Weyward
- First edition cover
- Author: Emilia Hart
- Language: English
- Genre: Historical fiction
- Published: March 7, 2023
- Publisher: St. Martin's Press
- Publication place: United States
- Media type: Print (hardcover)
- Pages: 336
- ISBN: 978-1250280800

= Weyward =

2023 novel by Emilia Hart

Weyward is a 2023 novel by British-Australian writer Emilia Hart. The novel is historical fiction with elements of the supernatural. A story of female power and resilience, it has been called an example of feminist "witcherature."

== Plot ==
The novel intertwines three stories of different women throughout history: Altha in the 1600s, Violet in the 1940s, and Kate in the present day. As each of them faces obstacles because of their gender, each also has access to a mysterious power that comes from nature.

== Reception ==
Weyward debuted at number 8 on The New York Times bestseller list.

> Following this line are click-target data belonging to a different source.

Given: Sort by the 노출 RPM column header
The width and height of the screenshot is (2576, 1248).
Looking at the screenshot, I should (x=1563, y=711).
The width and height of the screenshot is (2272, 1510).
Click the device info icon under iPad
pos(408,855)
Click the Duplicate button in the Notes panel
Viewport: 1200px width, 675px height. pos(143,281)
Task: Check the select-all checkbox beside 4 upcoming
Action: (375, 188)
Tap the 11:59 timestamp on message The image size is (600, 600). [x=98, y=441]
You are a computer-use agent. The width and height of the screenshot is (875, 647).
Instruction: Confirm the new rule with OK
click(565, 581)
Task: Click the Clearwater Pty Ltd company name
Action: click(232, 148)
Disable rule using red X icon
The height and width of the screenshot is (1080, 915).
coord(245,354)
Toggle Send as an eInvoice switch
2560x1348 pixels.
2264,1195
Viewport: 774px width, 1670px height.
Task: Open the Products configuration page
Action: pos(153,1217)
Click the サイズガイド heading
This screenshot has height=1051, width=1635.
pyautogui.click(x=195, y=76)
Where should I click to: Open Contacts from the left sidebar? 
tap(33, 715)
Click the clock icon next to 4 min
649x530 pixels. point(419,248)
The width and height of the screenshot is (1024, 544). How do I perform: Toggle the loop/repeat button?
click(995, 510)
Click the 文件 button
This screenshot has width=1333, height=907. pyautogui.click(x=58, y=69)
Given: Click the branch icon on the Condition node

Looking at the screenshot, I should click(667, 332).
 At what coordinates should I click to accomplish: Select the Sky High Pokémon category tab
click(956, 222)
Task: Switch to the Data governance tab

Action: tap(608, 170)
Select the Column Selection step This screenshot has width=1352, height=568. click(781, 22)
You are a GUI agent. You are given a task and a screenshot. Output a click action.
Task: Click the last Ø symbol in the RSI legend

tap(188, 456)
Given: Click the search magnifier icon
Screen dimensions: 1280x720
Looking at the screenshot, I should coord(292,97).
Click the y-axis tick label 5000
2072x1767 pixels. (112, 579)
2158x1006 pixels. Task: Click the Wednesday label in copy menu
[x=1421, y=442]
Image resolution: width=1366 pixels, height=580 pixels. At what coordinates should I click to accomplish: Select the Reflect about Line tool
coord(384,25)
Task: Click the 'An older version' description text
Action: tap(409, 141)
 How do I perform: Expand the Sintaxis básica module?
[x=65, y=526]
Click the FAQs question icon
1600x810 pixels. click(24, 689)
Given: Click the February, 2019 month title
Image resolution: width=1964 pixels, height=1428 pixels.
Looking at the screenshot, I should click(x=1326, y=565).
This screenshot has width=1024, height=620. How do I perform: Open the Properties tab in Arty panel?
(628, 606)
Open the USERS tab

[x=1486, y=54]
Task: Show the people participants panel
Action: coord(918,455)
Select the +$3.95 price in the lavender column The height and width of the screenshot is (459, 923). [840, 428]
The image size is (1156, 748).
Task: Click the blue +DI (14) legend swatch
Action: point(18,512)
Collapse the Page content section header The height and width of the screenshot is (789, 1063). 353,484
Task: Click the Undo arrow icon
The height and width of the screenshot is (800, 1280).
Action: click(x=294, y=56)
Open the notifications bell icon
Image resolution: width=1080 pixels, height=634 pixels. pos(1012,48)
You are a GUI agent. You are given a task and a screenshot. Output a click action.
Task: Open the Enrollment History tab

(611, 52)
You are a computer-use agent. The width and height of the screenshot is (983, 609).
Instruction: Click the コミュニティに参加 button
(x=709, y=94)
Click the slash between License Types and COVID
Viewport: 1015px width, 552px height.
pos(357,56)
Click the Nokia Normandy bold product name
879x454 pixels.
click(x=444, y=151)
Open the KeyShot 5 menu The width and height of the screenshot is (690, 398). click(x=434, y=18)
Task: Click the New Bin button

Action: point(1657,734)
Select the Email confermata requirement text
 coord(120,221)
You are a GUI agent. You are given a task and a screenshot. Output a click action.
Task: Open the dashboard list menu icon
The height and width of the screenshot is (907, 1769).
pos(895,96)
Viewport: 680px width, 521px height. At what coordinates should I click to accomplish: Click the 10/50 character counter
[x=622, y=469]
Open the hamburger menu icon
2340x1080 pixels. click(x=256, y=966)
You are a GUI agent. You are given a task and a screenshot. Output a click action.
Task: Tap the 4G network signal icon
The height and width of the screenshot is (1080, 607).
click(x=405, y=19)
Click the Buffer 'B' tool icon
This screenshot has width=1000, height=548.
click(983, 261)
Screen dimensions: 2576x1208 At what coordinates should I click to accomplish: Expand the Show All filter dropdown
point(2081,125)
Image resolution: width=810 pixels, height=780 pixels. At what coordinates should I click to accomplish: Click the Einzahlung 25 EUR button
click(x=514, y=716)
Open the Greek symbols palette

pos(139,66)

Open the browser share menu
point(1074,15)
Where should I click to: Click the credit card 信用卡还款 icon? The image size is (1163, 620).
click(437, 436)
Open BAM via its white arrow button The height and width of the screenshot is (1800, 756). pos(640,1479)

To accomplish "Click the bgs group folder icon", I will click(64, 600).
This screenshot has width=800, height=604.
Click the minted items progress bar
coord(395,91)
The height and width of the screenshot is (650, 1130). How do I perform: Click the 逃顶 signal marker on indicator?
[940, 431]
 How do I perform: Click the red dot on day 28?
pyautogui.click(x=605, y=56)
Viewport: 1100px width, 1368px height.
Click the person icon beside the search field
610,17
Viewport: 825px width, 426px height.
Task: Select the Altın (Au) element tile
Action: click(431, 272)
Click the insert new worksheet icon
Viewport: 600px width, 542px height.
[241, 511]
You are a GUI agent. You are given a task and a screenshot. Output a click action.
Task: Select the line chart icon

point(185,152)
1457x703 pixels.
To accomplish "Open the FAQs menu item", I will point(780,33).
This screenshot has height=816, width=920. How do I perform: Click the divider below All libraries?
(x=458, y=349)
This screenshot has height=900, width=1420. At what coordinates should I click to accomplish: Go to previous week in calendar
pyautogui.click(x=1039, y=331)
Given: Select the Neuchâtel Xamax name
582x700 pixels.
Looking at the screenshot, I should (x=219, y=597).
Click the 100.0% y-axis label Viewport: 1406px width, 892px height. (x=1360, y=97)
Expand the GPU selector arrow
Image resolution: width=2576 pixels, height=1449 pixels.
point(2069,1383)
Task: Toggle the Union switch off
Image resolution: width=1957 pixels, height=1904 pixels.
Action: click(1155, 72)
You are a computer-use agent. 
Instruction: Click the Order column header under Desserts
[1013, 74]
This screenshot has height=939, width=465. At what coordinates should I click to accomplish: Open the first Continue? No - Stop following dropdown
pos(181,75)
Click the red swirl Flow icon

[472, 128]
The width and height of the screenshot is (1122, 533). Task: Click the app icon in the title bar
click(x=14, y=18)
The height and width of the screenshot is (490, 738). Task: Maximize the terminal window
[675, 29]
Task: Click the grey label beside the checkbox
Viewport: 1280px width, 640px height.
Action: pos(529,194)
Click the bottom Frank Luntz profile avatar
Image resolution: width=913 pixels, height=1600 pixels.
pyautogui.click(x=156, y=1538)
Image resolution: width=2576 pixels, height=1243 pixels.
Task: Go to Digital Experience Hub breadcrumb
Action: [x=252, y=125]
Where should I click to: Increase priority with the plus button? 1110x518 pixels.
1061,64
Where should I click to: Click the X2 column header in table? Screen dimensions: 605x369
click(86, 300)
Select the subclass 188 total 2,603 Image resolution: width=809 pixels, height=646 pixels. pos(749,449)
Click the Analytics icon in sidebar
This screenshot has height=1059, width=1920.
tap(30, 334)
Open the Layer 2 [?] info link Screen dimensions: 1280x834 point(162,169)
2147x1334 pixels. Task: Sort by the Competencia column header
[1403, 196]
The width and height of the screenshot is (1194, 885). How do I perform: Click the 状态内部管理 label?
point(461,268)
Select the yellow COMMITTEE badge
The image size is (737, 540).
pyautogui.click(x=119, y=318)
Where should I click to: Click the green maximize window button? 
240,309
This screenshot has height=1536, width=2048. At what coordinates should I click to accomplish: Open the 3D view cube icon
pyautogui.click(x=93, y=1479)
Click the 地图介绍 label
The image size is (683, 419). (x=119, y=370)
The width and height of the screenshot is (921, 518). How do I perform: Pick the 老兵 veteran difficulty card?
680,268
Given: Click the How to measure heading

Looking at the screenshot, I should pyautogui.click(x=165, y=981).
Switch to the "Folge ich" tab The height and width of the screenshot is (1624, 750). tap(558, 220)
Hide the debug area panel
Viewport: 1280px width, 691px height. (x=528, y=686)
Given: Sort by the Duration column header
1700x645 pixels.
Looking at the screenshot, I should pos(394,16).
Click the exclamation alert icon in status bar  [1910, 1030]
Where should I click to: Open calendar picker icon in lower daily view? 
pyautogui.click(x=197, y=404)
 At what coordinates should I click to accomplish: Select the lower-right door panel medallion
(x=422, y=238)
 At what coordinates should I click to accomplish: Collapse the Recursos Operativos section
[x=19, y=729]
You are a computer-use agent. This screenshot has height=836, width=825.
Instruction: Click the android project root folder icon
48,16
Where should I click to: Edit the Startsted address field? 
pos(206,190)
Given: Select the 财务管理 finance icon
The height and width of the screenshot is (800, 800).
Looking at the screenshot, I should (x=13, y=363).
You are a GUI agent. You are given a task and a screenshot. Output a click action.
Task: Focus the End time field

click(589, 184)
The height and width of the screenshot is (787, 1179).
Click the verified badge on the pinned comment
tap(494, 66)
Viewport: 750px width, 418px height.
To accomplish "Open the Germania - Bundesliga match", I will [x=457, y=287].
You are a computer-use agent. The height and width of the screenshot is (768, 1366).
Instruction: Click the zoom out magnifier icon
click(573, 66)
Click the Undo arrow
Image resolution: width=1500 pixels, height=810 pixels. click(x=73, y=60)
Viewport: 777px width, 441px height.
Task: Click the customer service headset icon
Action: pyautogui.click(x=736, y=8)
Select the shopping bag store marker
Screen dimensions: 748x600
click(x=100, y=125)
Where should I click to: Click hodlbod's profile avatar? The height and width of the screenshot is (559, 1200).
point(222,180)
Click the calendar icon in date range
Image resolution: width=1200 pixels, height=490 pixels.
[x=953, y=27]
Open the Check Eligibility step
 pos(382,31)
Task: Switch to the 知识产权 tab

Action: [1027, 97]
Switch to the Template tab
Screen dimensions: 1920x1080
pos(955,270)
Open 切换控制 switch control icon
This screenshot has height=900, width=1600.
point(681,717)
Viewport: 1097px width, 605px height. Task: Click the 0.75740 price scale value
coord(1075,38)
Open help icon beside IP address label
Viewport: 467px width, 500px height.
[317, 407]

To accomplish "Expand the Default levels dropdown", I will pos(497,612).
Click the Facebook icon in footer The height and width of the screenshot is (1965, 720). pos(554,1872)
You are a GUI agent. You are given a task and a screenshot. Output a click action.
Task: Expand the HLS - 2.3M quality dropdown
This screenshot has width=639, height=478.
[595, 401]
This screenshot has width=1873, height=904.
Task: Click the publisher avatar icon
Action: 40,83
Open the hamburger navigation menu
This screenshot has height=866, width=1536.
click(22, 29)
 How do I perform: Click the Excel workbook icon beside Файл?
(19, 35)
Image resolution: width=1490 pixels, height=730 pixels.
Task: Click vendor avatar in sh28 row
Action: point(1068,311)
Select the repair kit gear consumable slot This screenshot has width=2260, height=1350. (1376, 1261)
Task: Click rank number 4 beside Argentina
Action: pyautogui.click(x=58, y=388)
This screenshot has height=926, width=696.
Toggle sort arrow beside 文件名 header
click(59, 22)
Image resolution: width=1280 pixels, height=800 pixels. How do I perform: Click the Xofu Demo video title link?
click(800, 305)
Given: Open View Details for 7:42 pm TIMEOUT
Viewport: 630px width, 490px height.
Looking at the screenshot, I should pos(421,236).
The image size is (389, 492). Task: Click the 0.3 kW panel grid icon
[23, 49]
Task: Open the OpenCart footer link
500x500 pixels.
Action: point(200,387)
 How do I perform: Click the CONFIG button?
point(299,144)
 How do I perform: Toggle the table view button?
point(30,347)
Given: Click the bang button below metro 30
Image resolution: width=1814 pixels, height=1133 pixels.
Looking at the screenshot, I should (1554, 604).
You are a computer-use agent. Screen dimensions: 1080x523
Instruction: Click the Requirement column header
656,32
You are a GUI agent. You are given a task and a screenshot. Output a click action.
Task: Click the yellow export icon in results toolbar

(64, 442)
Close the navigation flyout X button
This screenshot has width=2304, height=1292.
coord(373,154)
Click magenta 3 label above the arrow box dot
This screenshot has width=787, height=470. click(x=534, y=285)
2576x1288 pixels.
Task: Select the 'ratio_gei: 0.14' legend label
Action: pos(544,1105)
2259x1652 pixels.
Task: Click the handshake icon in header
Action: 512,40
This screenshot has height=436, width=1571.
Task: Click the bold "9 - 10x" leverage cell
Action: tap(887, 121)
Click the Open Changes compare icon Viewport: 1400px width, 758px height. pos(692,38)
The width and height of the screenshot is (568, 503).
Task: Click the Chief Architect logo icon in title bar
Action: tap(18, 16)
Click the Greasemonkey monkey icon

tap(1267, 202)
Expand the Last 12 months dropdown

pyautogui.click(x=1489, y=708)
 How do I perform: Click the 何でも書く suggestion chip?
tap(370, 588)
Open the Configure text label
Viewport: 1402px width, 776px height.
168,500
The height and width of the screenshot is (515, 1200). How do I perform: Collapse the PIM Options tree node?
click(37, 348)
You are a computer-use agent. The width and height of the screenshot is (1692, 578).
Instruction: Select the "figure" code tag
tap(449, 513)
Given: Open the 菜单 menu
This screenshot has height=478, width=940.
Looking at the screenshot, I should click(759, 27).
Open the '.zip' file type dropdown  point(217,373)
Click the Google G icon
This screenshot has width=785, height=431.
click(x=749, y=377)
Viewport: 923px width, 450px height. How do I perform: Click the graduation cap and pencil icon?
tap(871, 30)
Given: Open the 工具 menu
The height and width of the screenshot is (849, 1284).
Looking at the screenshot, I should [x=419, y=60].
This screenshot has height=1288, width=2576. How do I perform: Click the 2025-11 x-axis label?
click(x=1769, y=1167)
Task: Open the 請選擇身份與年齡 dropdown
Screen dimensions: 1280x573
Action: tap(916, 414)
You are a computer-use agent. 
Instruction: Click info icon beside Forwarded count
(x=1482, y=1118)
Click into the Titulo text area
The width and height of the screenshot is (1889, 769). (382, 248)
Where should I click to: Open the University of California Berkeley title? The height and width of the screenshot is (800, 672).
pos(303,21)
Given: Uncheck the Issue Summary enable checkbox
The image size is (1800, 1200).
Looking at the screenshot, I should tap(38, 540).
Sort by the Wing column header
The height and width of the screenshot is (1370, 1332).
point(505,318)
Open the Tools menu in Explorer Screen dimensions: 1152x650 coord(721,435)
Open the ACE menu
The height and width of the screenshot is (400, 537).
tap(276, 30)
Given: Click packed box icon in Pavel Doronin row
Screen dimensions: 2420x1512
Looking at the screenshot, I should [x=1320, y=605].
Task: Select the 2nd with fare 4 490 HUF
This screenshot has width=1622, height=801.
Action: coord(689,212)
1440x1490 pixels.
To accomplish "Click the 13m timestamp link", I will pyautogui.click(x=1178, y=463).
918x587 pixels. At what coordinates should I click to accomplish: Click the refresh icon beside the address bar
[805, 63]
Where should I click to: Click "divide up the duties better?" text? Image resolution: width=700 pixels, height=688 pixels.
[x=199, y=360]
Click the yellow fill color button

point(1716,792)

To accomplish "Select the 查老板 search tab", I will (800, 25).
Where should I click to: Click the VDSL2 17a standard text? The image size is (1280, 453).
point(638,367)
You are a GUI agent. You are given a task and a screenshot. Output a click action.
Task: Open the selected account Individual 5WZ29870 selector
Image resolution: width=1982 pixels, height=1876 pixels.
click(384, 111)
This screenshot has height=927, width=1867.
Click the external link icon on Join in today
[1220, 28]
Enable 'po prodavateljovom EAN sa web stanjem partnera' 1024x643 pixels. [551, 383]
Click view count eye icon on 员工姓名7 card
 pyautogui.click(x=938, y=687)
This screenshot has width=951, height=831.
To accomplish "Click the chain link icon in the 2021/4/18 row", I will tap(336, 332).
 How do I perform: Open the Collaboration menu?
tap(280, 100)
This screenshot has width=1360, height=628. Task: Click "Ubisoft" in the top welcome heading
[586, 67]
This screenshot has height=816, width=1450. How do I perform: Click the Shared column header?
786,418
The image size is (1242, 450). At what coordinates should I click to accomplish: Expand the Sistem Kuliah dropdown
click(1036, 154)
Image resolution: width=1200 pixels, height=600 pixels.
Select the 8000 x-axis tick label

A review in BookPage magazine stated, "Most of the novel's men are portrayed as unremittingly villainous, and some readers will wish for a little more complexity there. Still, Weyward is a satisfying, well-plotted historical page turner and a welcome addition to the feminist field of 'witcherature.'" Kirkus Reviews noted that the book "captures the ways patriarchy has sought to limit women for all of history and the ways women have found to carve out freedom for themselves," and called it a "successful blend of historical fiction and modern feminism." Publishers Weekly called Weyward "captivating" and "triumphant," stating that "Hart skillfully weaves together the stories of the determined women, showing how they confronted a patriarchal society to take control of their lives."